WORK ORDER
Copy the records word for word, starting at the line that contains "Image resolution: width=1024" and ending with the last line of the records. Leave the pictures out of your copy.

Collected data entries
<<<<

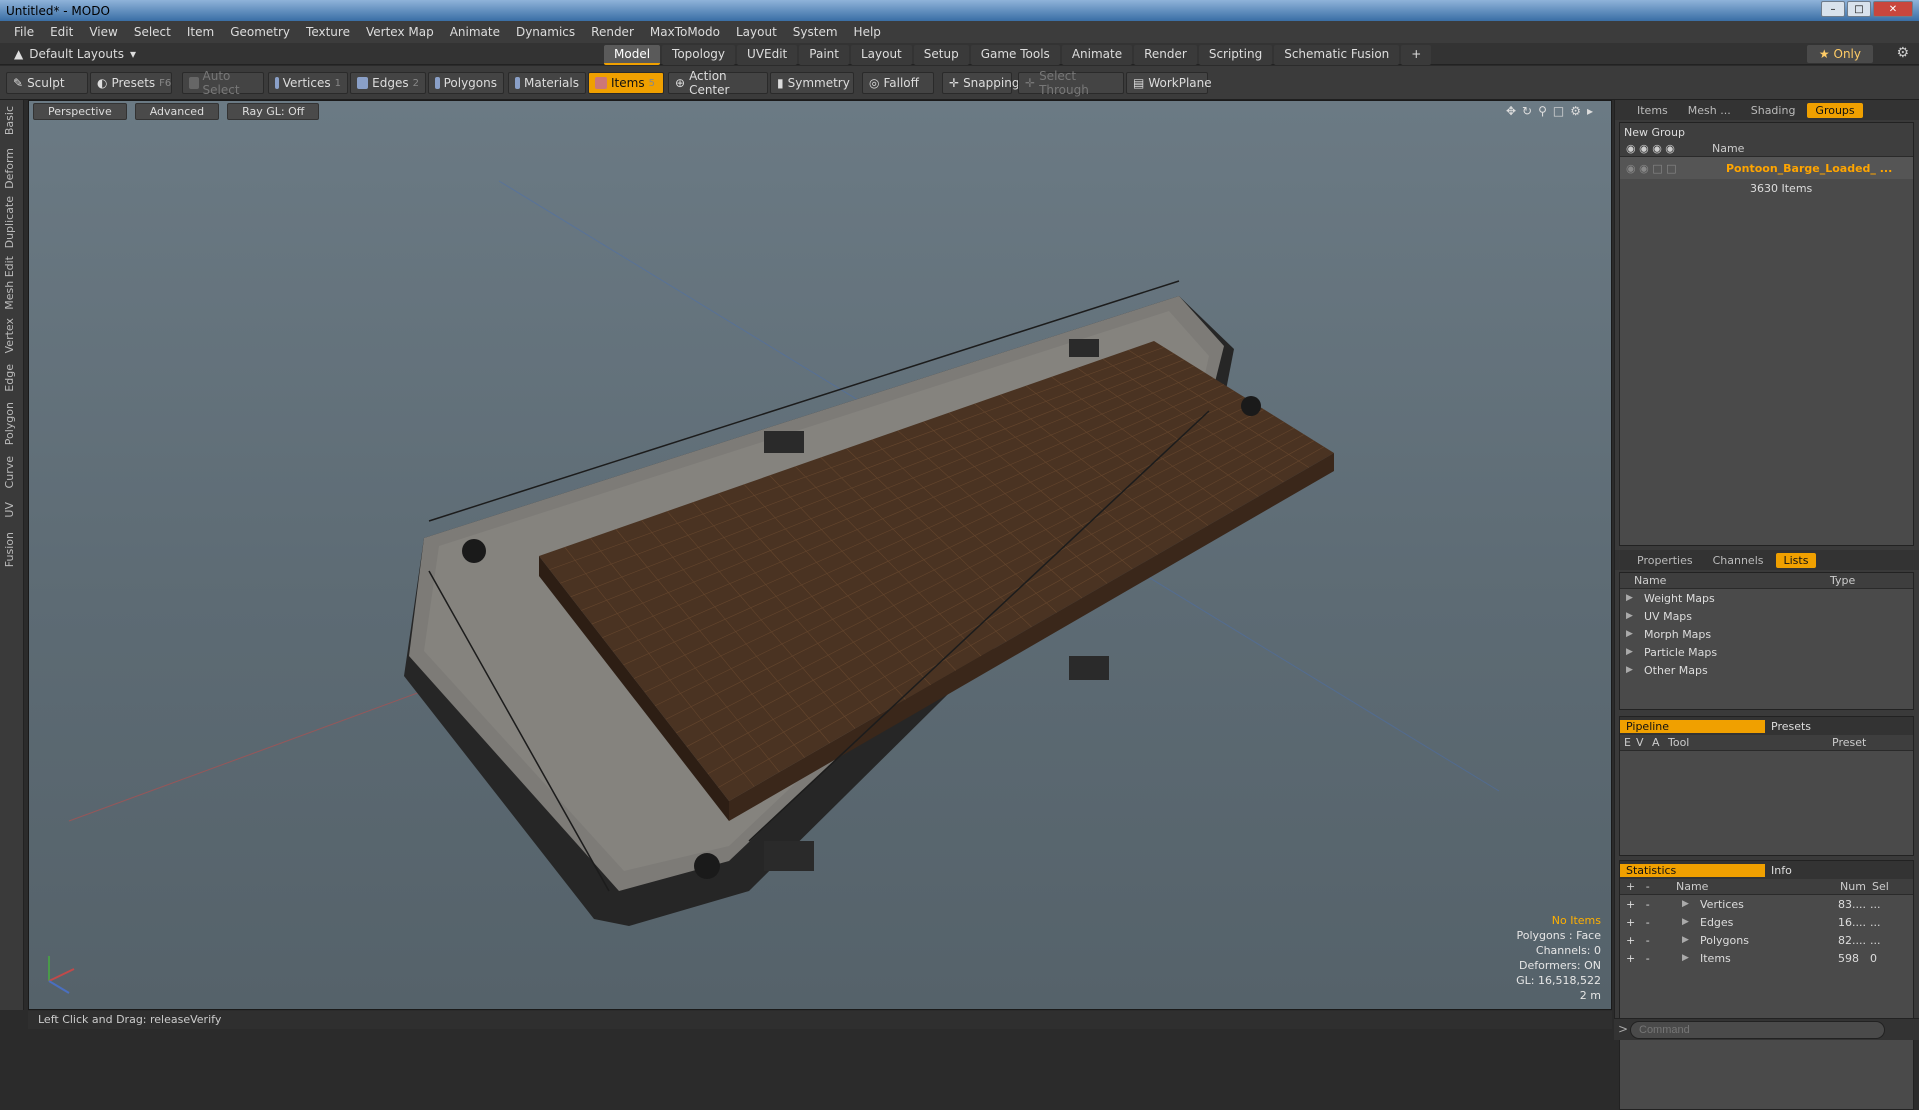 The image size is (1919, 1110). What do you see at coordinates (10, 283) in the screenshot?
I see `left-tab-mesh-edit: Mesh Edit` at bounding box center [10, 283].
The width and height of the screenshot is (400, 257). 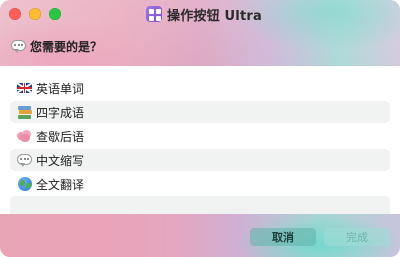 What do you see at coordinates (60, 112) in the screenshot?
I see `option-label: 四字成语` at bounding box center [60, 112].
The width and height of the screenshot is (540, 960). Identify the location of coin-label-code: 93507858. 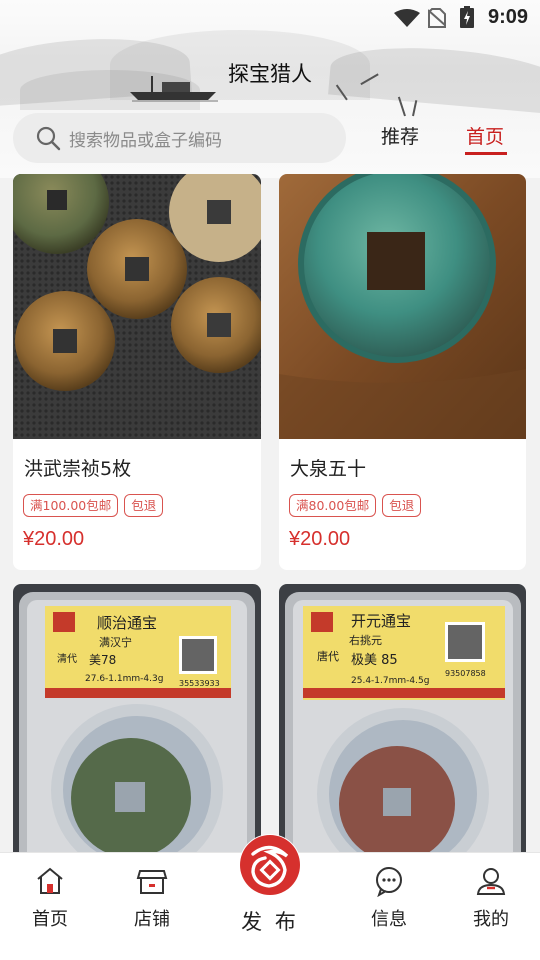
(466, 674).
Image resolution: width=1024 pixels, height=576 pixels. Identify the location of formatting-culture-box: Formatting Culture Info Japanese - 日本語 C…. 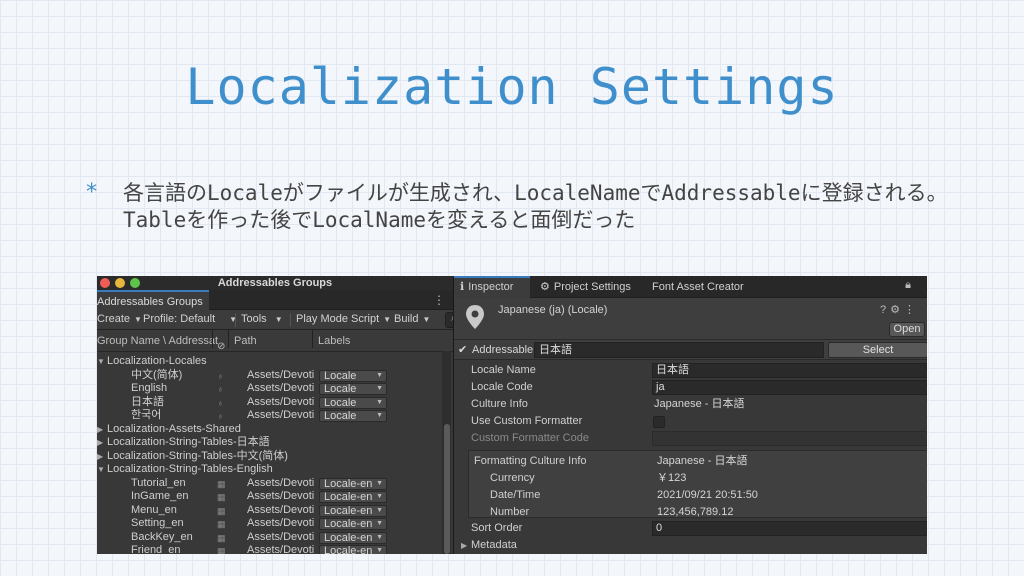
(698, 484).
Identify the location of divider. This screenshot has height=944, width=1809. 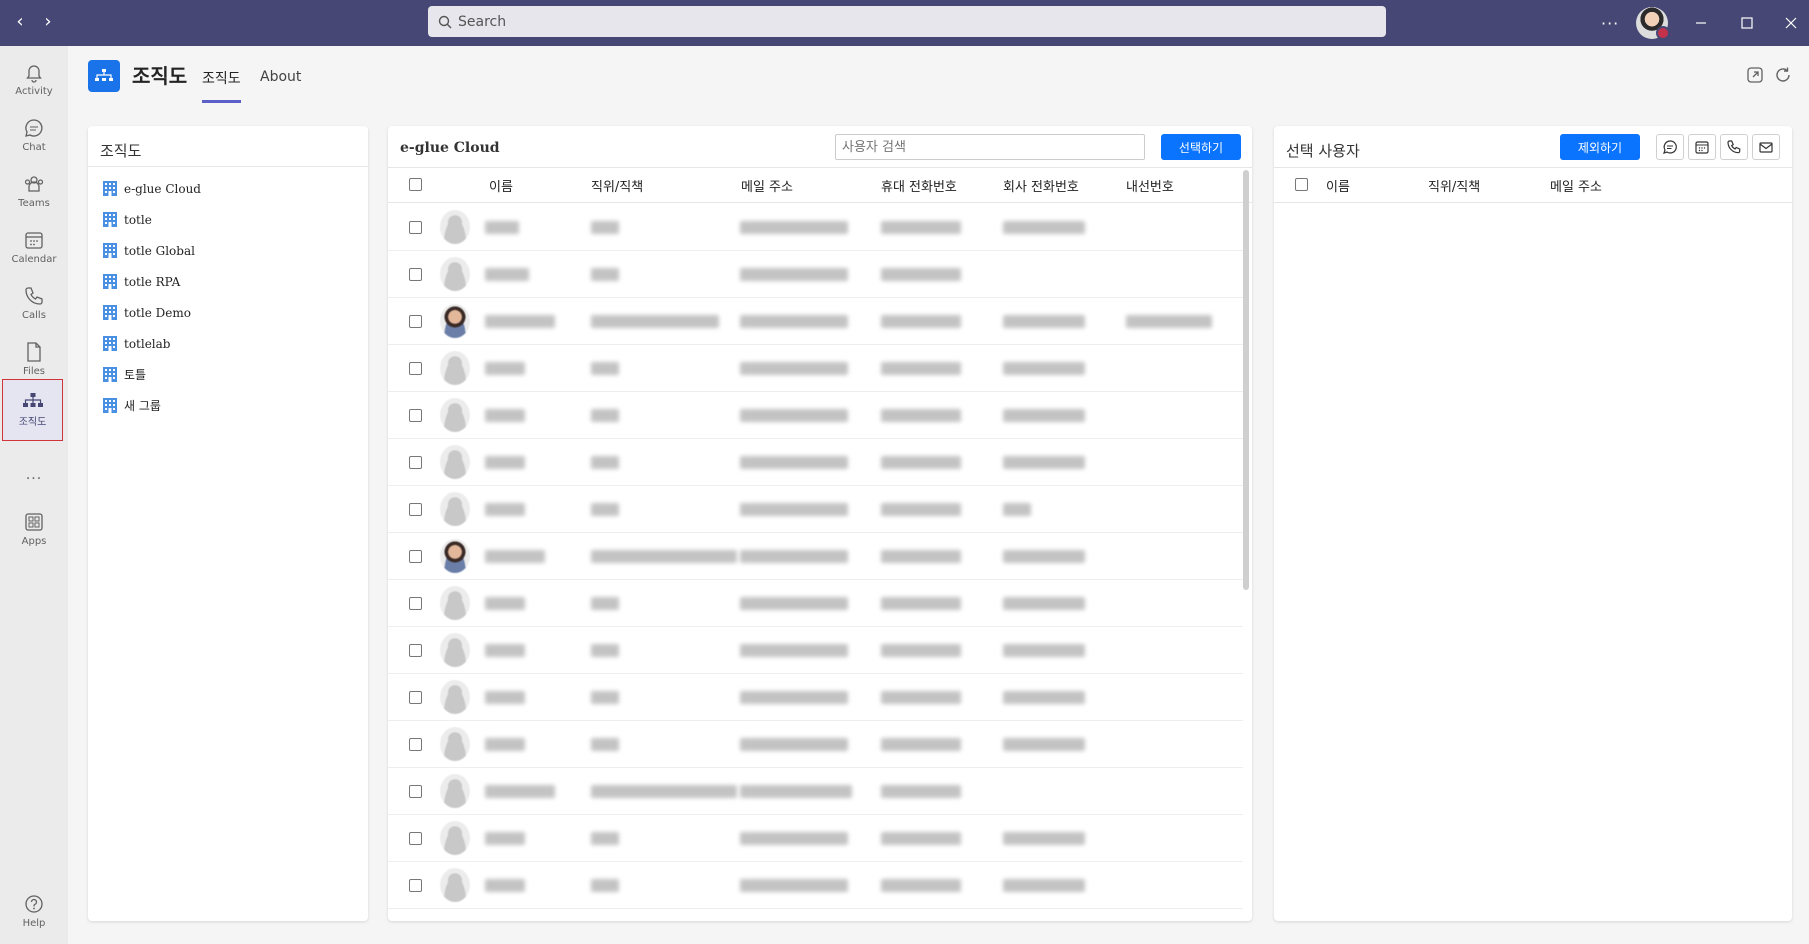
(1533, 202).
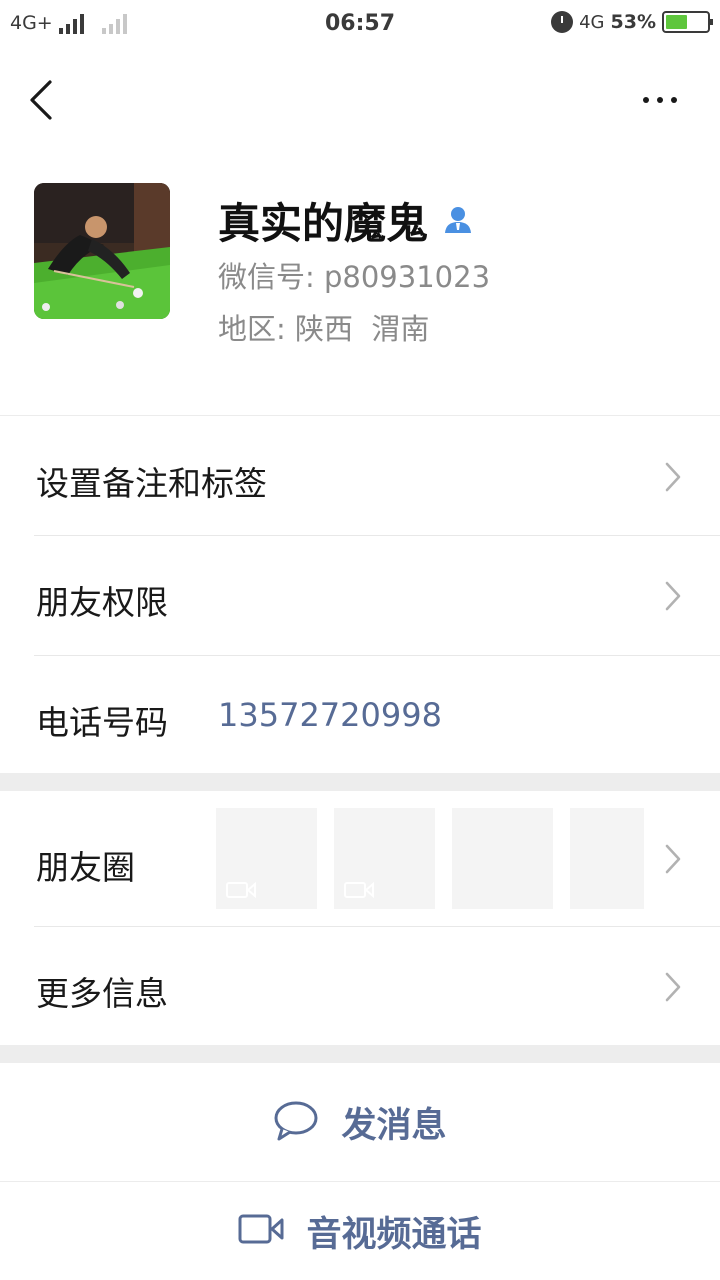 The image size is (720, 1280). What do you see at coordinates (102, 994) in the screenshot?
I see `more-info-label: 更多信息` at bounding box center [102, 994].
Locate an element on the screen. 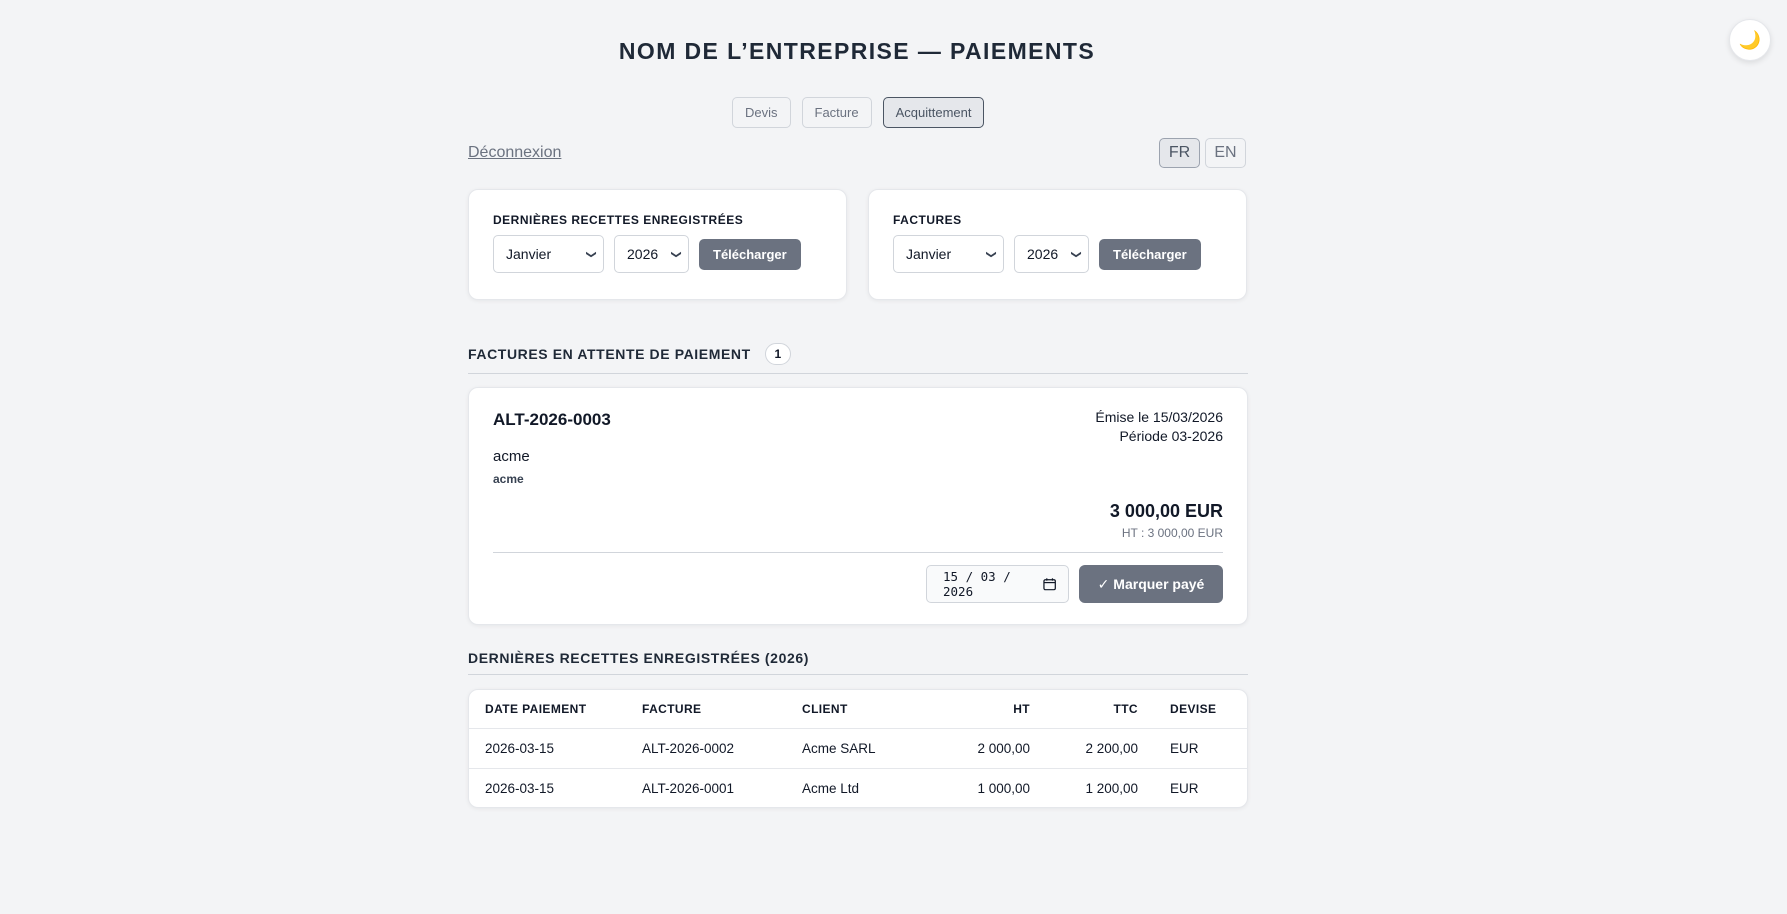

>>>>

RESPONSE AREA
Image resolution: width=1024 pixels, height=576 pixels. Identify the location of formatting-culture-box: Formatting Culture Info Japanese - 日本語 C…. 
(698, 484).
Identify the location of divider. This screenshot has height=944, width=1809. 
(1533, 202).
 The image size is (720, 1280). What do you see at coordinates (102, 994) in the screenshot?
I see `more-info-label: 更多信息` at bounding box center [102, 994].
Locate an element on the screen. 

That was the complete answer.